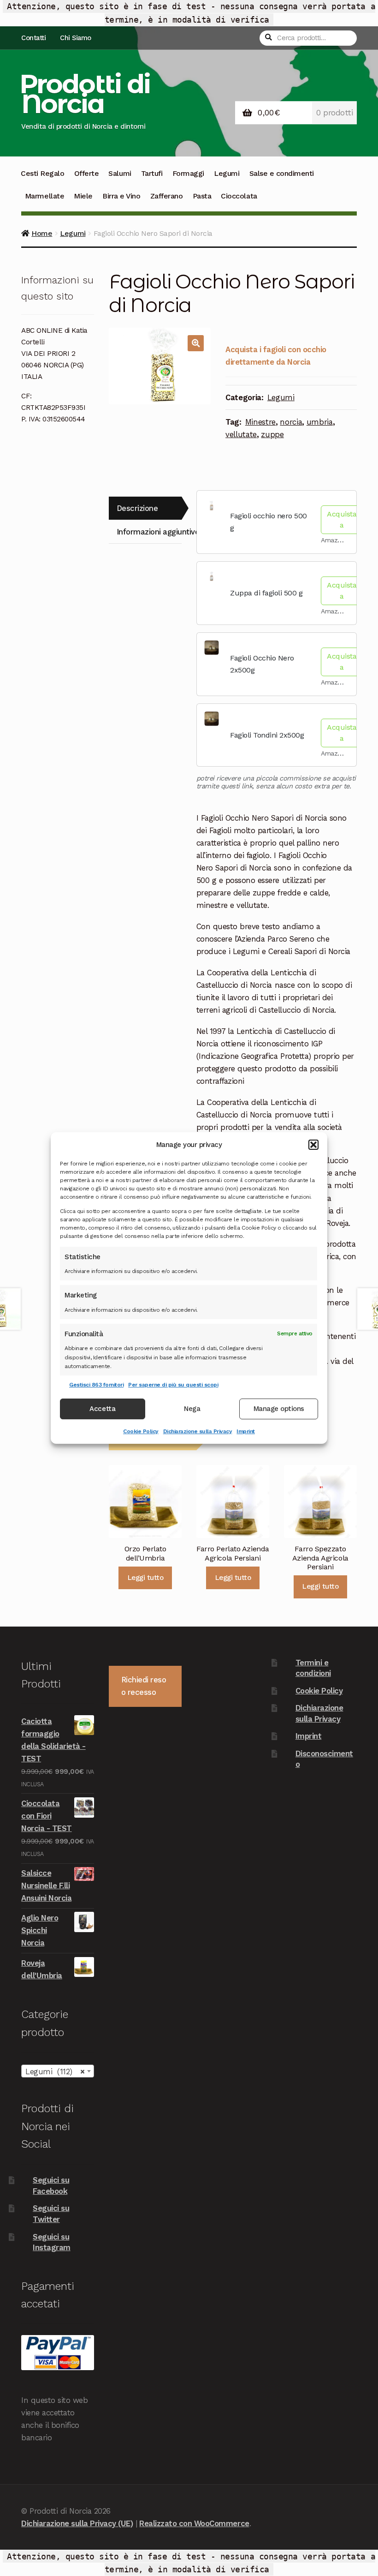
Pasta (202, 196)
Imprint (245, 1431)
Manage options (279, 1409)
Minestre (260, 421)
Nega (192, 1409)
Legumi (226, 173)
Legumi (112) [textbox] (54, 2071)
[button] (313, 1144)
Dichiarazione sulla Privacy (197, 1431)
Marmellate (44, 196)
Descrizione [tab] (137, 508)
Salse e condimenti (281, 173)
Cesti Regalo (42, 173)
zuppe (272, 434)
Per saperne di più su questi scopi (173, 1384)
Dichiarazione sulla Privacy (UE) (77, 2523)
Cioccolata (239, 196)
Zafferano (166, 196)
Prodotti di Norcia (84, 94)
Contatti (33, 38)
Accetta (102, 1409)
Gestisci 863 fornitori (96, 1384)
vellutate (241, 434)
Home (41, 233)
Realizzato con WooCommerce (194, 2523)
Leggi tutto (145, 1577)
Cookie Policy (141, 1431)
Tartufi (152, 173)
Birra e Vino (121, 196)
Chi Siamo (75, 38)
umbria (320, 421)
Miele (83, 196)
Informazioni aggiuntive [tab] (149, 531)
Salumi (119, 173)
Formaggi (188, 173)
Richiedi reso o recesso (143, 1686)
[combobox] (57, 2071)
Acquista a (341, 519)
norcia (291, 421)
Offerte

■ What to produce ■
Among the records above, find each line holding "Privacy" and list it.

■ Solution to the problem ■
Dichiarazione sulla Privacy (197, 1431)
Dichiarazione sulla Privacy (UE) (77, 2523)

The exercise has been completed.